Problem requirements: Whatever appears in the listing, return all of it exactly.

[Material provided]

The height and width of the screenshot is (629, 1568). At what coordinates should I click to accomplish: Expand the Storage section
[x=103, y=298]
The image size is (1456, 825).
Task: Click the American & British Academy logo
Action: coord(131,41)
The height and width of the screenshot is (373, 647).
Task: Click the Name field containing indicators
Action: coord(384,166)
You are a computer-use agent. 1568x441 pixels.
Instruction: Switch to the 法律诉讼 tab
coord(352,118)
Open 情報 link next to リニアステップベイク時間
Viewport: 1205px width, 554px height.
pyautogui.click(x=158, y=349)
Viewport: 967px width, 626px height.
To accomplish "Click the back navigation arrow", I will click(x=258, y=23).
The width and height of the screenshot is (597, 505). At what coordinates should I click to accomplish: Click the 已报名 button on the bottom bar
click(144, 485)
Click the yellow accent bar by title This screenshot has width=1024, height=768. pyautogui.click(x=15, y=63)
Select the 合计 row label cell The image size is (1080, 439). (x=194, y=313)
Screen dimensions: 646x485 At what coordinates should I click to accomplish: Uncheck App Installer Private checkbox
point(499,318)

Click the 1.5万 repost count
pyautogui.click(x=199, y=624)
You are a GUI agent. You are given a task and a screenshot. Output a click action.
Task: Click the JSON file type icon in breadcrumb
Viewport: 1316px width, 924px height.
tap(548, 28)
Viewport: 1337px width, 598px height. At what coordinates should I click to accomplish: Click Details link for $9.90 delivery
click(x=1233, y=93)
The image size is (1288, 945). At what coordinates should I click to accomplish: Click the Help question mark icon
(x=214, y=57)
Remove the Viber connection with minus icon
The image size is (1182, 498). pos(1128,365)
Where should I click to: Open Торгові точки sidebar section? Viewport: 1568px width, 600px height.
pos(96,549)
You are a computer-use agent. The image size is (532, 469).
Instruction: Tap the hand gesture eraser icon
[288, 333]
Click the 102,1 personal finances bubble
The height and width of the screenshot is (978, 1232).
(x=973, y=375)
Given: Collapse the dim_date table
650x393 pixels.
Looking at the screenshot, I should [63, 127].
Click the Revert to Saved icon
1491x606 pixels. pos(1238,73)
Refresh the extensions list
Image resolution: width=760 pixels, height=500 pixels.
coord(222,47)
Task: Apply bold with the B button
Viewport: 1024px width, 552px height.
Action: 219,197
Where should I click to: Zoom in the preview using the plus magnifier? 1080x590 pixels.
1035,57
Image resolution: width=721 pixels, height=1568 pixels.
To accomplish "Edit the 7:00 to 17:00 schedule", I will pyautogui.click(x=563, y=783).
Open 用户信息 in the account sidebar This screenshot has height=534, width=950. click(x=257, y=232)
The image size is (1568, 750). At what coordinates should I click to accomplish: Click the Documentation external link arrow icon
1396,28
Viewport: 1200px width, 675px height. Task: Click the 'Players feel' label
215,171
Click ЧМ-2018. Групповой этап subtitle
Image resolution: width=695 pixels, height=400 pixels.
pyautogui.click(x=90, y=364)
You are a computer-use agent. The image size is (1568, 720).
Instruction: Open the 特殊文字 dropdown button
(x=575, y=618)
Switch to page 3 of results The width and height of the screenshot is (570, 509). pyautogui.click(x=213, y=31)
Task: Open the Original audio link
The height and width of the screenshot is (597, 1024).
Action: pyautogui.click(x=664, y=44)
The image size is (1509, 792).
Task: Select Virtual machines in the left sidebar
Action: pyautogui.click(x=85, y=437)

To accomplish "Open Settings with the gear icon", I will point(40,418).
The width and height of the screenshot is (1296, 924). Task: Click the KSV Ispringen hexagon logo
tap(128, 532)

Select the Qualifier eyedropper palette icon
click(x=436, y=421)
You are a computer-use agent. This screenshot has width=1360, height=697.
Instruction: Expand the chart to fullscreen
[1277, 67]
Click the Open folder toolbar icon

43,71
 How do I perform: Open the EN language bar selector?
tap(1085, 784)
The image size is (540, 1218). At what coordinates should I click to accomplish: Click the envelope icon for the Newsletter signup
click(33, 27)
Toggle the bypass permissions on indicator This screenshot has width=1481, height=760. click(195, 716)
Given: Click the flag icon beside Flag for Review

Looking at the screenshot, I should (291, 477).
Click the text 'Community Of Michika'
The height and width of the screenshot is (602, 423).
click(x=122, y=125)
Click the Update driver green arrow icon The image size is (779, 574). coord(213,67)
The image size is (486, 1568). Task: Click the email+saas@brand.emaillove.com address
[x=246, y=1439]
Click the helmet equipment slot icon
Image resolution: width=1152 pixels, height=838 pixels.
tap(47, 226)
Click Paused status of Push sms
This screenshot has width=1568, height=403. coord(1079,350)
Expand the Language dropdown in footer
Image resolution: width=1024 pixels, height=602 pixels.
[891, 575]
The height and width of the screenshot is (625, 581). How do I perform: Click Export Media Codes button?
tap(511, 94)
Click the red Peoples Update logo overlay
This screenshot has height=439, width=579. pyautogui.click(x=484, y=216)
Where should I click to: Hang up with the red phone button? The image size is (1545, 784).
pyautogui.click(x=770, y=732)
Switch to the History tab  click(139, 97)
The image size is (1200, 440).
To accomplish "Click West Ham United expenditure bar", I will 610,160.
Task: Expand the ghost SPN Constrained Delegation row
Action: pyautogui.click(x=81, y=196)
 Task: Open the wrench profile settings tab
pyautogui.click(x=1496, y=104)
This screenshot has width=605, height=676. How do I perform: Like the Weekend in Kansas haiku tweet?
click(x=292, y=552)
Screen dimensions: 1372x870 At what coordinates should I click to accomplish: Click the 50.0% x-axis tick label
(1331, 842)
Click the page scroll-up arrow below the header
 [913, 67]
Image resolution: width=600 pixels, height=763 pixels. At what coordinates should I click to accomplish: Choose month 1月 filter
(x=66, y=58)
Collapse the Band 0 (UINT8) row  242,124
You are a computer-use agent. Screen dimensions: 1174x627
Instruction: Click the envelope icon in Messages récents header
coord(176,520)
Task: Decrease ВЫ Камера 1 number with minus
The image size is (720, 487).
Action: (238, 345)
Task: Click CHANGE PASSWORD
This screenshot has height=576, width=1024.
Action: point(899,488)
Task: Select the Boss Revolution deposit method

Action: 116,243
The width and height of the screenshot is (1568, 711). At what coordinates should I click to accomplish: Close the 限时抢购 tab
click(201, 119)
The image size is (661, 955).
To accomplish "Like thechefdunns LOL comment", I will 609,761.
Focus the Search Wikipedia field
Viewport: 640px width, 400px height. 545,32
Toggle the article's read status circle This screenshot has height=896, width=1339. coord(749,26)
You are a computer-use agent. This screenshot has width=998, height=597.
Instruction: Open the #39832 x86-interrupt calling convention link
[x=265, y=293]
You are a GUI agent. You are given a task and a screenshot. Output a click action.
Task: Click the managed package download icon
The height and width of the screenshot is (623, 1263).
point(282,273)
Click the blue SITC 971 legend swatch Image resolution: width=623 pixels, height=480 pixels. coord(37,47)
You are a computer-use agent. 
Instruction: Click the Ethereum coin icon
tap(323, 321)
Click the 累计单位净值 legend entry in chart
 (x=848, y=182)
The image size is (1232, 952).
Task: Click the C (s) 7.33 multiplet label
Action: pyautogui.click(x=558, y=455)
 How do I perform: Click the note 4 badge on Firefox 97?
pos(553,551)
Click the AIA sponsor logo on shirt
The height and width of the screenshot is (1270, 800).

[/Material provided]

Completed exercise:
The height and width of the screenshot is (629, 1568). At what coordinates should I click to accomplish: Expand the Storage section
[x=103, y=298]
The image size is (1456, 825).
Task: Click the American & British Academy logo
Action: coord(131,41)
The height and width of the screenshot is (373, 647).
Task: Click the Name field containing indicators
Action: coord(384,166)
You are a computer-use agent. 1568x441 pixels.
Instruction: Switch to the 法律诉讼 tab
coord(352,118)
Open 情報 link next to リニアステップベイク時間
Viewport: 1205px width, 554px height.
pyautogui.click(x=158, y=349)
Viewport: 967px width, 626px height.
To accomplish "Click the back navigation arrow", I will click(x=258, y=23).
The width and height of the screenshot is (597, 505). At what coordinates should I click to accomplish: Click the 已报名 button on the bottom bar
click(144, 485)
Click the yellow accent bar by title This screenshot has width=1024, height=768. pyautogui.click(x=15, y=63)
Select the 合计 row label cell The image size is (1080, 439). (x=194, y=313)
Screen dimensions: 646x485 At what coordinates should I click to accomplish: Uncheck App Installer Private checkbox
point(499,318)

Click the 1.5万 repost count
pyautogui.click(x=199, y=624)
You are a GUI agent. You are given a task and a screenshot. Output a click action.
Task: Click the JSON file type icon in breadcrumb
Viewport: 1316px width, 924px height.
tap(548, 28)
Viewport: 1337px width, 598px height. At what coordinates should I click to accomplish: Click Details link for $9.90 delivery
click(x=1233, y=93)
The image size is (1288, 945). At what coordinates should I click to accomplish: Click the Help question mark icon
(x=214, y=57)
Remove the Viber connection with minus icon
The image size is (1182, 498). pos(1128,365)
Where should I click to: Open Торгові точки sidebar section? Viewport: 1568px width, 600px height.
pos(96,549)
You are a computer-use agent. The image size is (532, 469).
Instruction: Tap the hand gesture eraser icon
[288, 333]
Click the 102,1 personal finances bubble
The height and width of the screenshot is (978, 1232).
(x=973, y=375)
Given: Collapse the dim_date table
650x393 pixels.
Looking at the screenshot, I should [63, 127].
Click the Revert to Saved icon
1491x606 pixels. pos(1238,73)
Refresh the extensions list
Image resolution: width=760 pixels, height=500 pixels.
coord(222,47)
Task: Apply bold with the B button
Viewport: 1024px width, 552px height.
Action: 219,197
Where should I click to: Zoom in the preview using the plus magnifier? 1080x590 pixels.
1035,57
Image resolution: width=721 pixels, height=1568 pixels.
To accomplish "Edit the 7:00 to 17:00 schedule", I will pyautogui.click(x=563, y=783).
Open 用户信息 in the account sidebar This screenshot has height=534, width=950. click(x=257, y=232)
The image size is (1568, 750). At what coordinates should I click to accomplish: Click the Documentation external link arrow icon
1396,28
Viewport: 1200px width, 675px height. Task: Click the 'Players feel' label
215,171
Click ЧМ-2018. Групповой этап subtitle
Image resolution: width=695 pixels, height=400 pixels.
pyautogui.click(x=90, y=364)
You are a computer-use agent. The image size is (1568, 720).
Instruction: Open the 特殊文字 dropdown button
(x=575, y=618)
Switch to page 3 of results The width and height of the screenshot is (570, 509). pyautogui.click(x=213, y=31)
Task: Open the Original audio link
The height and width of the screenshot is (597, 1024).
Action: pyautogui.click(x=664, y=44)
The image size is (1509, 792).
Task: Select Virtual machines in the left sidebar
Action: pyautogui.click(x=85, y=437)

To accomplish "Open Settings with the gear icon", I will point(40,418).
The width and height of the screenshot is (1296, 924). Task: Click the KSV Ispringen hexagon logo
tap(128, 532)

Select the Qualifier eyedropper palette icon
click(x=436, y=421)
You are a computer-use agent. This screenshot has width=1360, height=697.
Instruction: Expand the chart to fullscreen
[1277, 67]
Click the Open folder toolbar icon

43,71
 How do I perform: Open the EN language bar selector?
tap(1085, 784)
The image size is (540, 1218). At what coordinates should I click to accomplish: Click the envelope icon for the Newsletter signup
click(33, 27)
Toggle the bypass permissions on indicator This screenshot has width=1481, height=760. click(195, 716)
Given: Click the flag icon beside Flag for Review

Looking at the screenshot, I should (291, 477).
Click the text 'Community Of Michika'
The height and width of the screenshot is (602, 423).
click(x=122, y=125)
Click the Update driver green arrow icon The image size is (779, 574). coord(213,67)
The image size is (486, 1568). Task: Click the email+saas@brand.emaillove.com address
[x=246, y=1439]
Click the helmet equipment slot icon
Image resolution: width=1152 pixels, height=838 pixels.
tap(47, 226)
Click Paused status of Push sms
This screenshot has width=1568, height=403. coord(1079,350)
Expand the Language dropdown in footer
Image resolution: width=1024 pixels, height=602 pixels.
[891, 575]
The height and width of the screenshot is (625, 581). How do I perform: Click Export Media Codes button?
tap(511, 94)
Click the red Peoples Update logo overlay
This screenshot has height=439, width=579. pyautogui.click(x=484, y=216)
Where should I click to: Hang up with the red phone button? The image size is (1545, 784).
pyautogui.click(x=770, y=732)
Switch to the History tab  click(139, 97)
The image size is (1200, 440).
To accomplish "Click West Ham United expenditure bar", I will 610,160.
Task: Expand the ghost SPN Constrained Delegation row
Action: pyautogui.click(x=81, y=196)
 Task: Open the wrench profile settings tab
pyautogui.click(x=1496, y=104)
This screenshot has width=605, height=676. How do I perform: Like the Weekend in Kansas haiku tweet?
click(x=292, y=552)
Screen dimensions: 1372x870 At what coordinates should I click to accomplish: Click the 50.0% x-axis tick label
(1331, 842)
Click the page scroll-up arrow below the header
 [913, 67]
Image resolution: width=600 pixels, height=763 pixels. At what coordinates should I click to accomplish: Choose month 1月 filter
(x=66, y=58)
Collapse the Band 0 (UINT8) row  242,124
You are a computer-use agent. Screen dimensions: 1174x627
Instruction: Click the envelope icon in Messages récents header
coord(176,520)
Task: Decrease ВЫ Камера 1 number with minus
The image size is (720, 487).
Action: (238, 345)
Task: Click CHANGE PASSWORD
This screenshot has height=576, width=1024.
Action: point(899,488)
Task: Select the Boss Revolution deposit method

Action: 116,243
The width and height of the screenshot is (1568, 711). At what coordinates should I click to accomplish: Close the 限时抢购 tab
click(201, 119)
The image size is (661, 955).
To accomplish "Like thechefdunns LOL comment", I will 609,761.
Focus the Search Wikipedia field
Viewport: 640px width, 400px height. 545,32
Toggle the article's read status circle This screenshot has height=896, width=1339. coord(749,26)
You are a computer-use agent. This screenshot has width=998, height=597.
Instruction: Open the #39832 x86-interrupt calling convention link
[x=265, y=293]
You are a GUI agent. You are given a task and a screenshot. Output a click action.
Task: Click the managed package download icon
The height and width of the screenshot is (623, 1263).
point(282,273)
Click the blue SITC 971 legend swatch Image resolution: width=623 pixels, height=480 pixels. coord(37,47)
You are a computer-use agent. 
Instruction: Click the Ethereum coin icon
tap(323, 321)
Click the 累计单位净值 legend entry in chart
 (x=848, y=182)
The image size is (1232, 952).
Task: Click the C (s) 7.33 multiplet label
Action: pyautogui.click(x=558, y=455)
 How do I perform: Click the note 4 badge on Firefox 97?
pos(553,551)
Click the AIA sponsor logo on shirt
The height and width of the screenshot is (1270, 800).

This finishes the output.